Zaman bizlere verilmiş bir armağan, ister onunla yarışır, isterseniz barışırsınız. Seçim sizin.

Zaman hızlandı gerçekten, sanki dünya daha hızlı dönüyor, bir bakıyorsunuz hafta başı, bir bakıyorsunuz hafta sonu gelmiş. Bilim insanlarının bazıları gerçekten dünyanın dönüşünün hızlandığını söylüyor.

Zamanla yarışmak, zamana sığmamak, zamanın peşinden koşmak, koşarken yorulmayacağını düşünmek, koşarken arkaya dönüp bakmak, zamanında şunu yapsaydım, bunu yapsaydım diye, zamanı keşkelerle doldurmak, arkaya bakarak koşarken öndeki herhangi bir engele çarpma riski ile yol almak…

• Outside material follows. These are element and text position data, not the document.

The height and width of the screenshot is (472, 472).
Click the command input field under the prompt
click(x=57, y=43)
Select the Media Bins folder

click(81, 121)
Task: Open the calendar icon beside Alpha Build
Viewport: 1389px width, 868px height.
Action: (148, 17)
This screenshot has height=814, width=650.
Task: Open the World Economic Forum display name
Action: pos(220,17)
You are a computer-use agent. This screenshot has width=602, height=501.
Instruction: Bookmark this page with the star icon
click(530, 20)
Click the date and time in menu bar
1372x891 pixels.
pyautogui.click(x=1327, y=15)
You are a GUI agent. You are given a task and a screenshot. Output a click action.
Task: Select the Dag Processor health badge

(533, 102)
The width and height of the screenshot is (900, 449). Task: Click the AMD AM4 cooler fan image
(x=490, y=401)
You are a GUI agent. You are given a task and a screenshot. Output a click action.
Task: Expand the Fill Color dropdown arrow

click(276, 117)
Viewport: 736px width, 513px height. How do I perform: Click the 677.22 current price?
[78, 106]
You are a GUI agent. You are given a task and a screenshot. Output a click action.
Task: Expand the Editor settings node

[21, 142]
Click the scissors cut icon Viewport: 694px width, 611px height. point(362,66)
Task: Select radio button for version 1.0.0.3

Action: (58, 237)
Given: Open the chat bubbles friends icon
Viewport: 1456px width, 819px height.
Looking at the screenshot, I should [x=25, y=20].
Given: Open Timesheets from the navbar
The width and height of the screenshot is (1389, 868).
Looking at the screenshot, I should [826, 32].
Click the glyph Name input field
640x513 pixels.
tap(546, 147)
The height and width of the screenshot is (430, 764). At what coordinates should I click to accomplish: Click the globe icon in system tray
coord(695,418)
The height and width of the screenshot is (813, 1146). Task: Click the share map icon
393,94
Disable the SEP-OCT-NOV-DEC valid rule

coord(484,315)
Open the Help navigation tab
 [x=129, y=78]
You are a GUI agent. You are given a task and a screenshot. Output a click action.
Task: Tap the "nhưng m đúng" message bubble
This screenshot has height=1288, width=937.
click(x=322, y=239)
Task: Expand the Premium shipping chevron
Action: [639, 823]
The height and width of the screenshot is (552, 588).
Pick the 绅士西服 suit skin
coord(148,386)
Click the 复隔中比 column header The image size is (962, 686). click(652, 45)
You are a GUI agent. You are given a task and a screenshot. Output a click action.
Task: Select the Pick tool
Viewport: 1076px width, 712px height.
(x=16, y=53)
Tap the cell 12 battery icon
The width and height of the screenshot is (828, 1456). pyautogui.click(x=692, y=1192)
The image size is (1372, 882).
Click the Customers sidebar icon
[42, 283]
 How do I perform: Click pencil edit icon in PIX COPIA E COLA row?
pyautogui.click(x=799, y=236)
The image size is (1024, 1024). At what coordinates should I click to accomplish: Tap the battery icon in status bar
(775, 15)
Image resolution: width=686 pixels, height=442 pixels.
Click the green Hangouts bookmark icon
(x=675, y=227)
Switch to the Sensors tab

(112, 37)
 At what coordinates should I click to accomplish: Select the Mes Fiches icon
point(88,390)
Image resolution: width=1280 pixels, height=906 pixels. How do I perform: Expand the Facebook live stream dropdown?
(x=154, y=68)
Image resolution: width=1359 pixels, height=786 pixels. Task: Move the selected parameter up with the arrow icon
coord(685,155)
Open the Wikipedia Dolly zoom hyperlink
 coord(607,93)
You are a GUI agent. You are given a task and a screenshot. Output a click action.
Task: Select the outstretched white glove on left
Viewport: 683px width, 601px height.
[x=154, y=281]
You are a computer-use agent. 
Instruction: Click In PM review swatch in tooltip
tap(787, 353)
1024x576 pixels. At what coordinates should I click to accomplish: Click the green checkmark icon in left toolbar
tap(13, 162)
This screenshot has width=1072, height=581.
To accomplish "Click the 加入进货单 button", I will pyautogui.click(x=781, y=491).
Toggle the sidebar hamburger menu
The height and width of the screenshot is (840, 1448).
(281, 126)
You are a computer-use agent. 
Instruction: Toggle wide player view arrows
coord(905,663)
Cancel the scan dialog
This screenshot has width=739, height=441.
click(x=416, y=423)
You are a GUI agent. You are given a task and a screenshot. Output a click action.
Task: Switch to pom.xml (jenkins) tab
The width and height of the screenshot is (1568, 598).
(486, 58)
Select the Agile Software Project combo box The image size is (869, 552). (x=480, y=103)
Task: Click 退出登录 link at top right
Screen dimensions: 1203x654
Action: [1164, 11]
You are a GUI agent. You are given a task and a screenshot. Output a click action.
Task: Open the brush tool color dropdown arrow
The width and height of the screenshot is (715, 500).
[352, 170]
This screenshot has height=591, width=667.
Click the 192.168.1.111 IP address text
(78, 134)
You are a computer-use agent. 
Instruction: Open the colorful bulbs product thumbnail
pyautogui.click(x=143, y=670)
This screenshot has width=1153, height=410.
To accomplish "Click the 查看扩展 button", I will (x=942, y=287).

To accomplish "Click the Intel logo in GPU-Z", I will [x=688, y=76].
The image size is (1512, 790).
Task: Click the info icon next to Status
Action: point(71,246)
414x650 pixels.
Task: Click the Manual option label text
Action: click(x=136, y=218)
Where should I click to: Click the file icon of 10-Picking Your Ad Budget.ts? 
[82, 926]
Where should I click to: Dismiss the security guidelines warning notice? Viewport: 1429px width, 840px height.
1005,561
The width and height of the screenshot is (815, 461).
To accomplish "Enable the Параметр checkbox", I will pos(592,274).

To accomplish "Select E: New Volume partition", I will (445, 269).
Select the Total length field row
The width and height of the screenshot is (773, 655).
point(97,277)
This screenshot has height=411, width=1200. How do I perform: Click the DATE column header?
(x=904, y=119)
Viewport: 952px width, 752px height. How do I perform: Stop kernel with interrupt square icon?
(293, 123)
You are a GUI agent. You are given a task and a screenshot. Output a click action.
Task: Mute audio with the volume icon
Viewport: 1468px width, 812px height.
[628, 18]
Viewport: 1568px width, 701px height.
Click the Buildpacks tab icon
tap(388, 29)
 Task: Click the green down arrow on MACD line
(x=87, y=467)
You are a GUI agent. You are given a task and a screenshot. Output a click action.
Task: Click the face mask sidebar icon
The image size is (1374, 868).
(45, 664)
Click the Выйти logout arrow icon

Tam tersi, gelecekle ilgili kaygılarla, başımız önde, zamanla yarışmak, korkularla yola revan olmak…

Neyin koşusu bu, neyin hırsı, neyin egosu? Sonunda menzil belli değil mi? Veysel ustanın dediği gibi, iki kapılı bir handa menzile yürümek...

Hırslar, egolar, nefretler, öfkeler, sadece kendini ilgilendirmiyor. Zaman yarışçısının, etrafına da zarar veriyor, çevresine, insanlığa, doğaya, kendi bedenine, başkalarına… Bir kişi değil zaten bu zaman yarışçıları, iki kapılı handa herkesin önüne geçip önünü tıkayan insanlar…Bunların ırkı yok, cinsiyeti yok, ulusu yok, yaşı yok, tarihin her aşamasında görüyoruz onları.

Tarihin onur sayfalarında isimleri bile geçmiyor, geçse bile nefret ile anılıyorlar. Hayata bir izleri yok zaman yarışçılarının.

Bir çiçeği koklamışlar mı kaygılanmadan, bir kuş avuçlarına konmuş mu, bir kedinin başını okşamışlar mı, gökkuşağını görünce mutlu olmuşlar mı, yağmurda ıslanıp karda izlerini çıkarmışlar mı, suyun içinde çıplak ayakla yürümüşler mi, hiç aşık olup sevgililerini içten, samimi öpmüşler mi? Özleyip bir kimseyi, sevgiliyi, arkadaşı, eşi-dostu, sımsıcak kavuşmalar yaşamışlar mı? Birsine hiç bir neden yokken çiçek alıp vermişler mi?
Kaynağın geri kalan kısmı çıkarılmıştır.